It is important to plan IPSec details in advance to minimize
configuration errors. The IPSec security policy should be defined based on the
overall company security policy. Some planning steps are as follows
:
Step 1 –Determine IKE phase one policy. Determine the IKE policies
between IPSec peers based on the number and location of the peers
. Some
planning steps include the following:
- Determine the key distribution method
- Determine the authentication method
- Identify IPSec peer IP addresses and host names
- Determine ISAKMP policies for peers
Step 2 – Determine IKE phase two policy
. Identify IPSec
peer details such as IP addresses, IPSec transform sets, and IPSec modes
,
. Crypto maps
will be used to gather all IPSec policy details together during the
configuration phase
.
Step
3 – Check the current configuration
. Use the
show running-configuration, show isakmp
[policy], and show crypto map commands. Other
show commands can be used to check the current
configuration of the router. This is covered later in this module.

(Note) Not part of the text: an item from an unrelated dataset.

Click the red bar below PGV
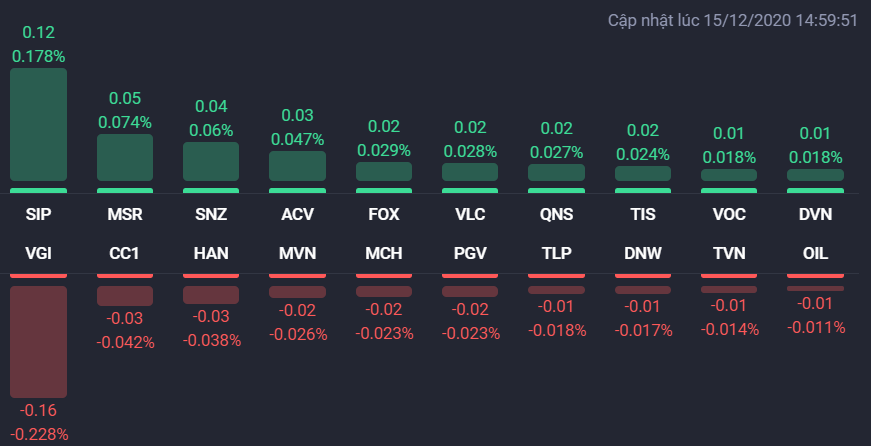The height and width of the screenshot is (446, 871). click(470, 292)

Step 4 – Ensure that the network works without encryption. This step
should not be avoided. Ensure that basic connectivity has been achieved between
IPSec peers using the desired IP services before configuring IPSec. Use the
ping command to check basic connectivity.
Step
5 – Ensure that the ACLs on perimeter devices are compatible with IPSec.
Ensure that perimeter routers and the IPSec peer router interfaces permit IPSec
traffic. Use the show access-lists command for this
step.